Ghosts of Eastern Cathedral Bells in Penderecki’s Utrenja

Penderecki’s massive and powerful work Utrenja (The Entombment of Christ) is an oratorio scored for soloists, two antiphonal choirs, and orchestra. A companion oratorio, Utrenja, Part II (Resurrection of Christ) follows. Penderecki creates a curious aural illusion in the fourth movement of the first part. In the opening seconds we hear the unmistakable sound of the resonance of a great distonic cathedral bell - a bell whose timbre sounds particularly Russian, in fact. However, a look at the score tells us that there is no bell present at this moment. Even the distonic metallic objects which are called for elsewhere in the piece, such as tam tams, tubular bells, and gongs, are not present here. The timbre of this ghost bell is created only by brass instruments (six horns, four trumpets, four trombones, and two tubas) aided only in the illusion by an initial soft strike of the piano’s lowest strings with a timpani mallet, perhaps imitating the initial strike sound of a bell. Penderecki has effectively synthesized the sound of an Eastern Orthodox cathedral bell’s resonance using only brass instruments, then frozen this timbre in time by having these instruments hold their pitches without decaying or fading out the way an actual bell would.

Opening harmony of Utrenja Part I Mvt. IV

Opening harmony of Utrenja Part I Mvt. IV

The dense harmony is made up of 15 pitches, all in the lowest register of the ensemble. Each of these is transformed very subtly and gradually into microtonal inflections of themselves over the course of the opening bars. This slight internal movement aides the effect of the illusion of a bell timbre, as partials of a struck bell would change over time in real life. Penderecki manages to create the internal movement without allowing the individual instruments to un-fuse from the group, keeping the illusion intact.
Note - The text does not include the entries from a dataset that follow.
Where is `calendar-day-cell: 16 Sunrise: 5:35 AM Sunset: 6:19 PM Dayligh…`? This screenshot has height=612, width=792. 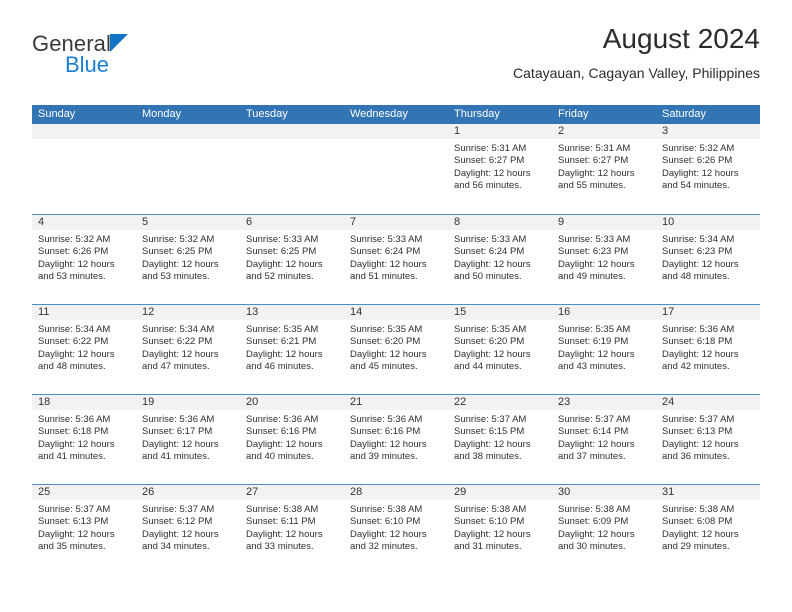 calendar-day-cell: 16 Sunrise: 5:35 AM Sunset: 6:19 PM Dayligh… is located at coordinates (604, 350).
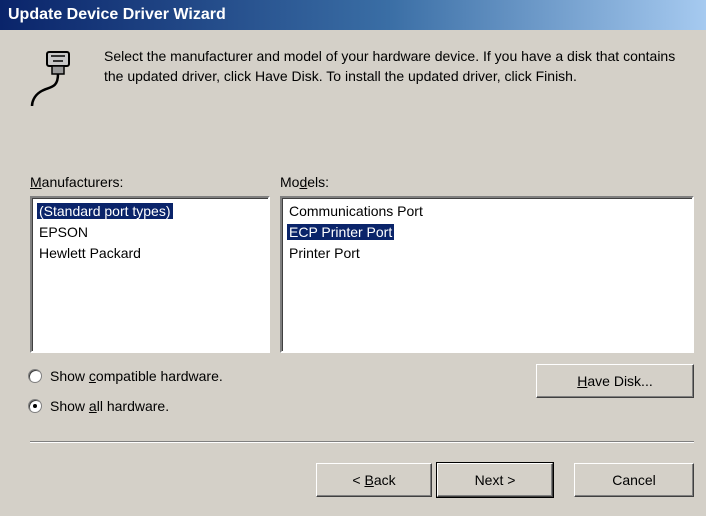  I want to click on port-connector-icon, so click(56, 78).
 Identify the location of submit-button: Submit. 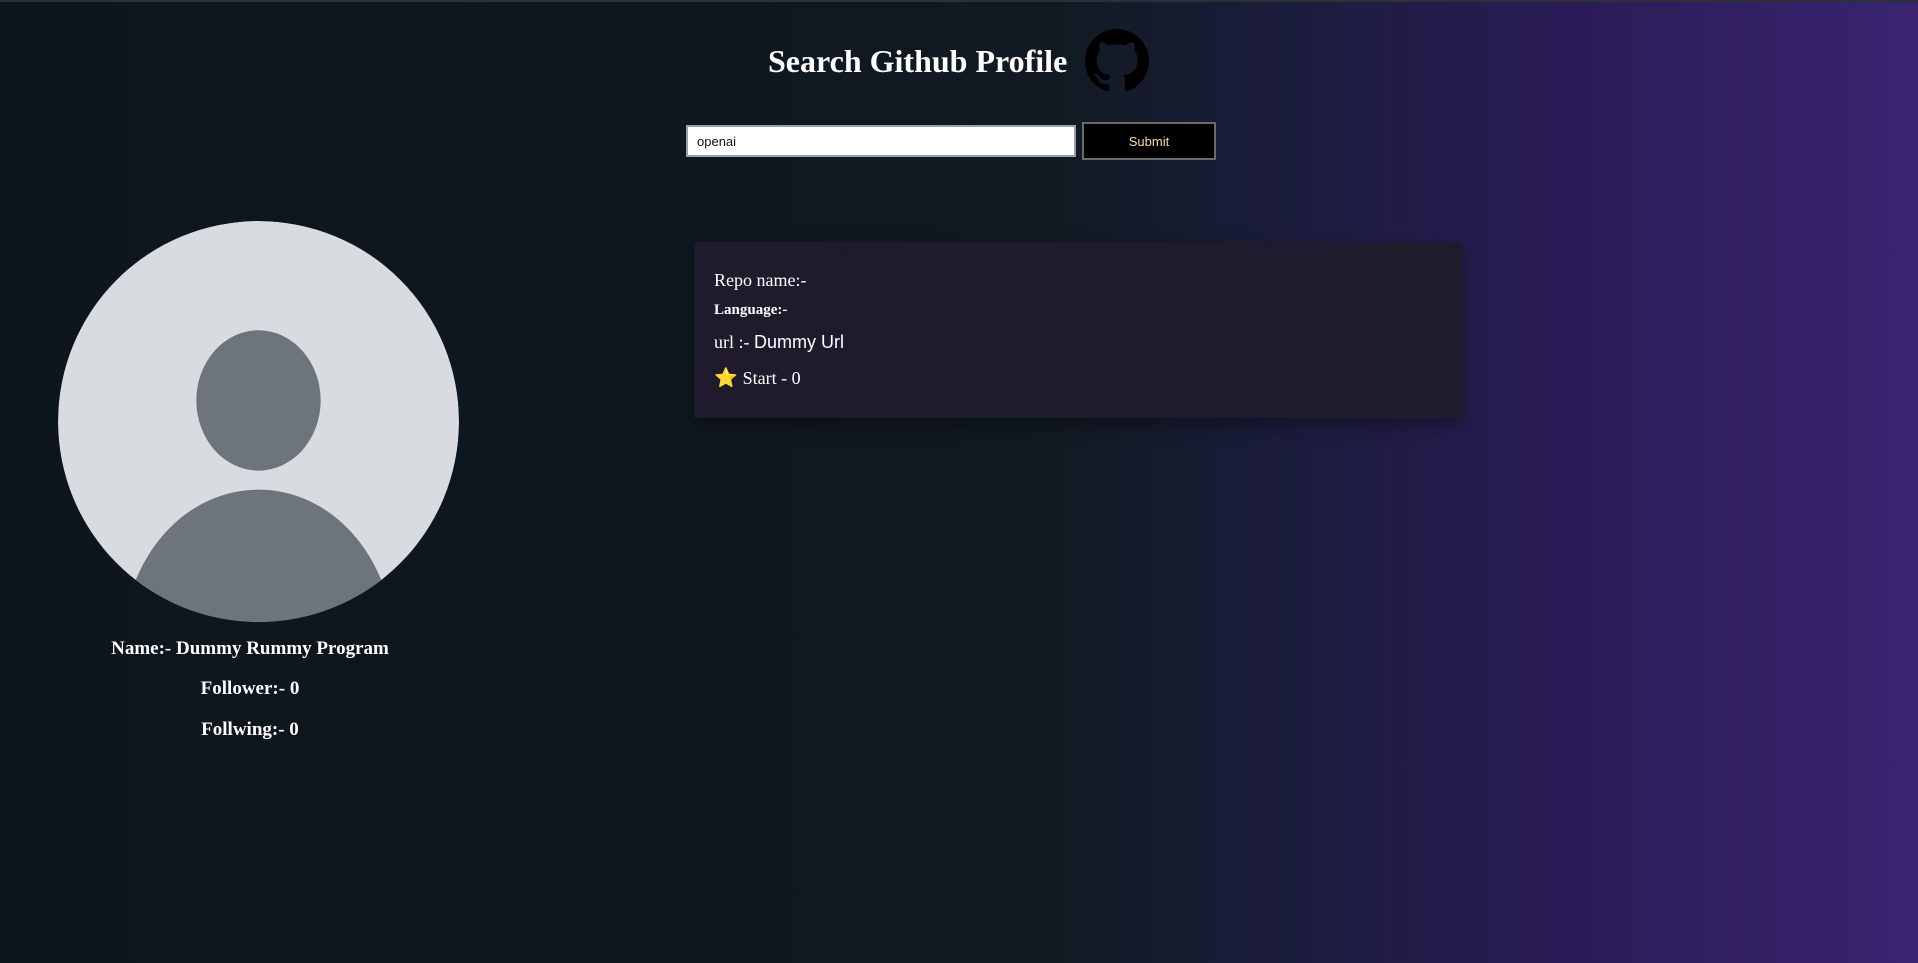
(1149, 141).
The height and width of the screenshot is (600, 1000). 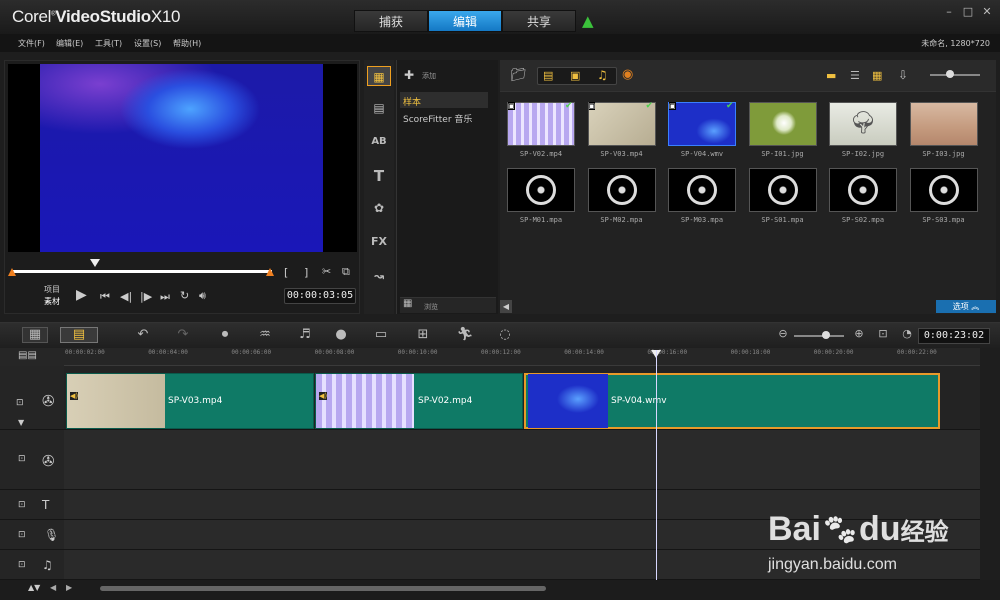 What do you see at coordinates (628, 74) in the screenshot?
I see `sort-icon: ◉` at bounding box center [628, 74].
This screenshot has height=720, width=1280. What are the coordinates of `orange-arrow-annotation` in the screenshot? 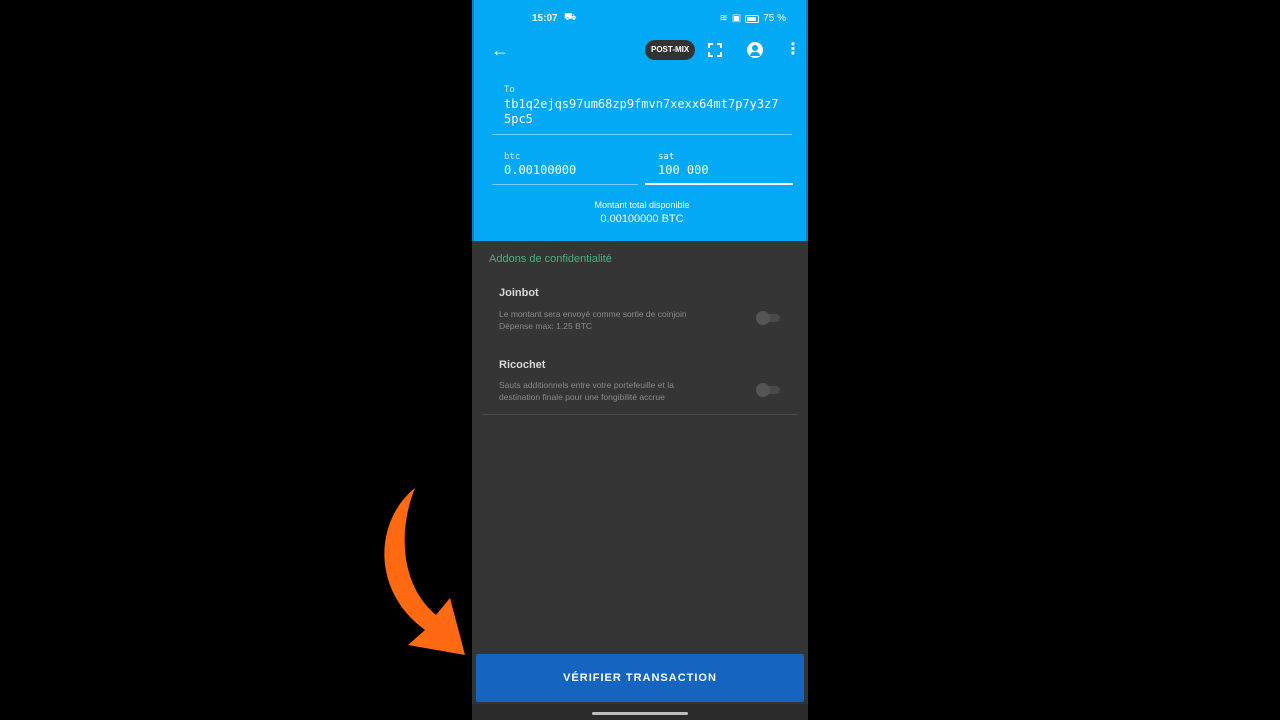 It's located at (424, 572).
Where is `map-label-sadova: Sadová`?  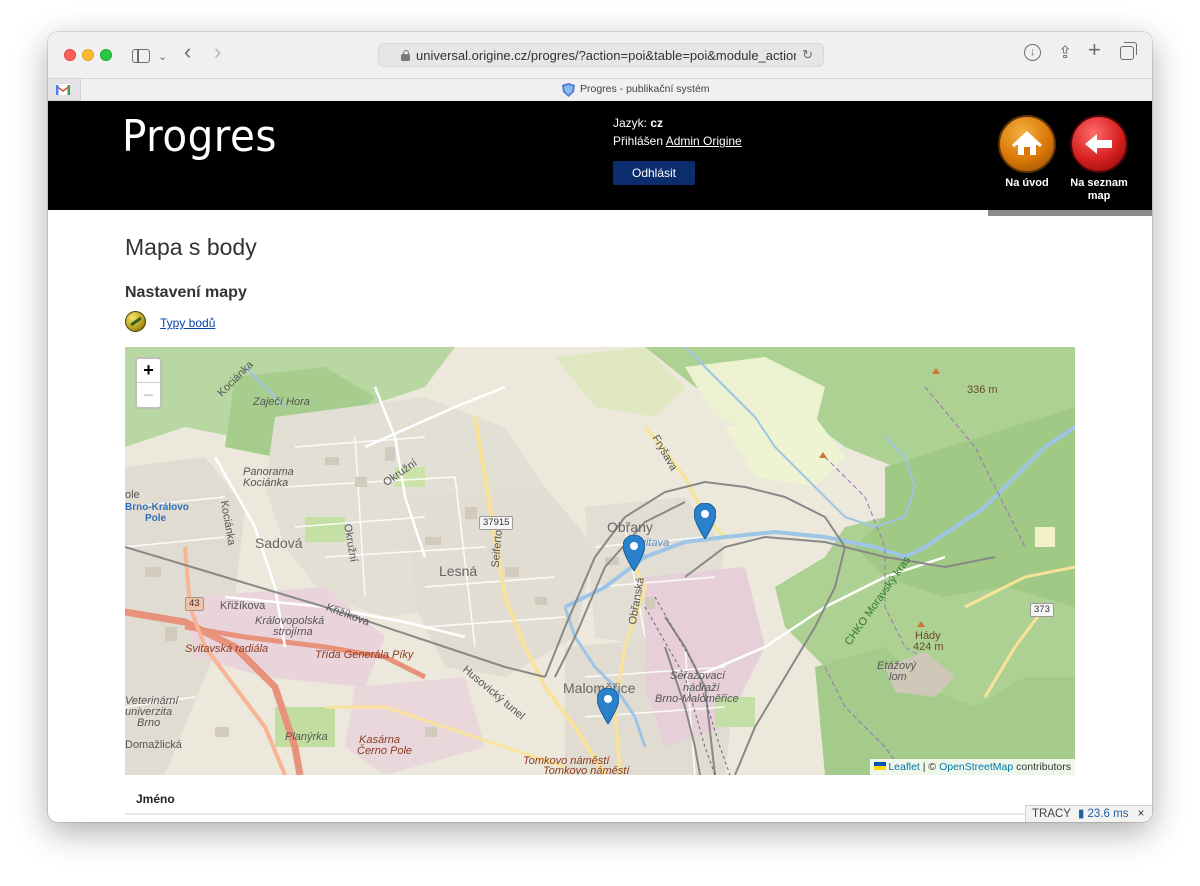
map-label-sadova: Sadová is located at coordinates (279, 543).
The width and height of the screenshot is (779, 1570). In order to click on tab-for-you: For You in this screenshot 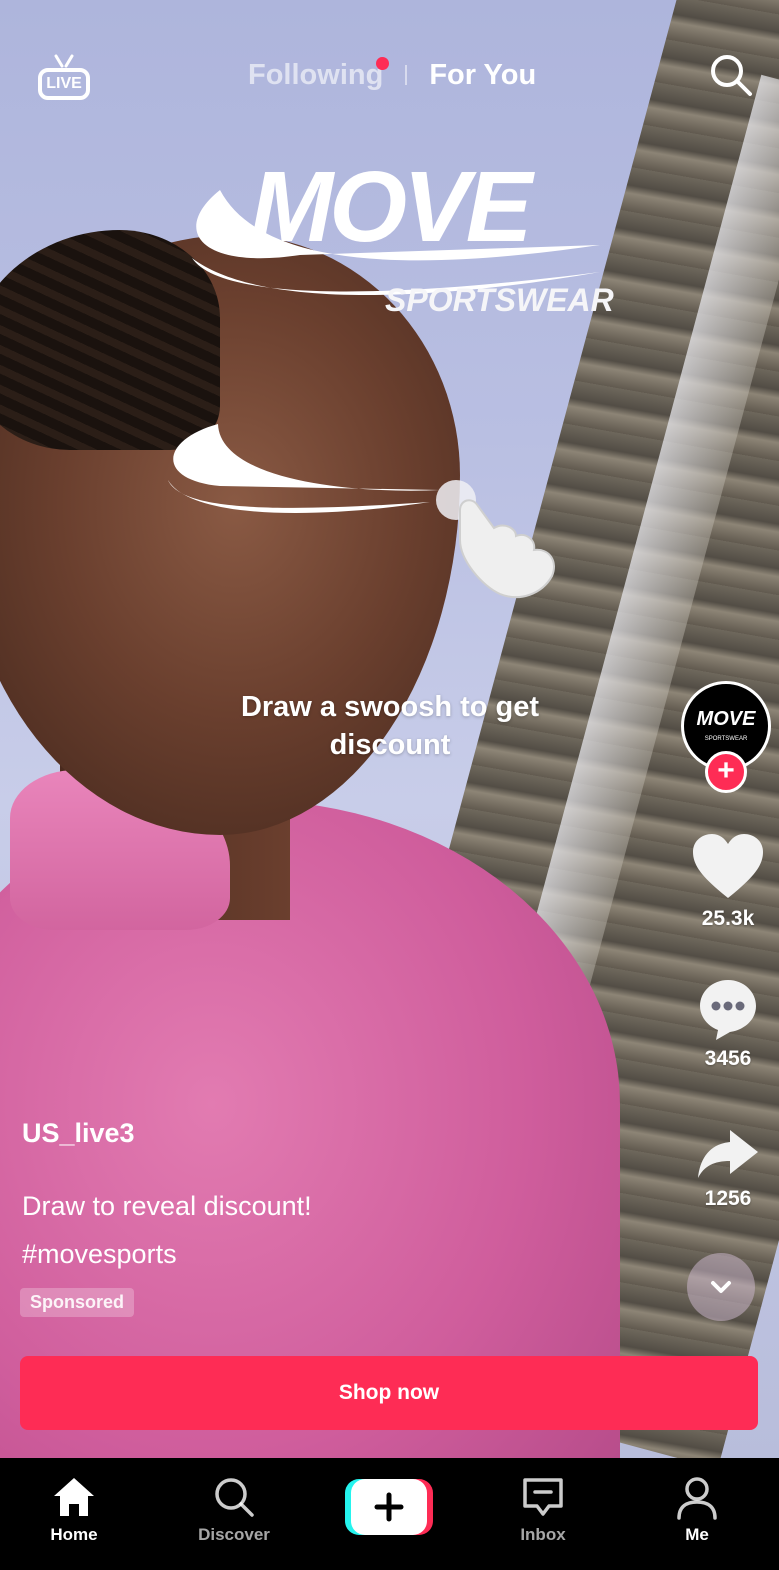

Penderecki’s intention in this oratorio was to capture the essence of the orthodox Slavic rite of Easter Eve. In preparation for composition, he visited old monasteries in Southern Russia and South-east Poland and Bulgaria, particularly in order to find examples of the tradition that had been unadultered by modern liturgical reforms (Schwinger 1989).

Demonstration of the great bells at Rostov. Note the thickness of the bells’ walls. If you have seen Andrei Tarkovsky’s 1966 film Andrei Rublev, you have heard a recording of the largest of these Rostov bells before (in the climactic bell-casting scene at the end of the film).

Whereas Western bells have traditionally been cast with light, thin walls and then ground on a lathe to produce a very precise tuning, in the Eastern tradition this practice would be considered a travesty, as it eliminates the individual personality of the bell. As a result, these thicker, heavier Eastern bells are much more rife with microtones and are considered to be more of a percussion instrument than a melodic one. One author even compares the sound of a Russian bell to a European bell as the taste of granola is to white bread. (source)

Below you can hear and see the difference between a typical Russian bell and a typical Western European bell. Notice in the spectrogram on the left of the Rostov bell that (the very different sizes of these two bells notwithstanding), the sound is made of a great many more peak partials, and there are several loudest partials (shown in red) which are virtually the same volume. In the French bell on the right, there are fewer peak partials, and their respective volumes differ greatly, with the loudest partial sounding in the 215-258 Hz. range as shown.

Rostov Bell, spectrogram (one strike)

Rostov Bell, spectrogram (one strike)

Notre Dame de Paris bell, spectrogram

Notre Dame de Paris bell, spectrogram

In the following recording, the sound of the initial striking of the Rostov bell has been removed, leaving only the resonance. The resonance was then looped, and the final result lowered by ear to roughly the same pitch range as the opening chord of Utrenja mvt. IV. Compare the timbre of the looped bell resonance with the first few seconds of the fourth movement of Utrenja and see if you notice any similarities. (Try to listen past the sound of the trumpets, which stick out of the texture somewhat, to the background behind them.)

If you continue to listen through this short movement, you will hear the bell effect return more than once. In fact, one may hear ghosted Russian bell timbres at various points throughout all of Utrenja, Part I created with various combinations of players or voices, but this fourth movement contains what is arguably the clearest example of this aural illusion.

Penderecki’s aim was to capture the essence of the orthodox Slavic rite of Easter Eve. In including these aural illusions of bells (and not just any bell, but the distinct timbre of an Eastern Orthodox cathedral bell - such an important part of the sound and history of the Eastern church tradition) - he does more to enrich the work in this underlying essence than the oratorio’s texted and melodic allusions alone.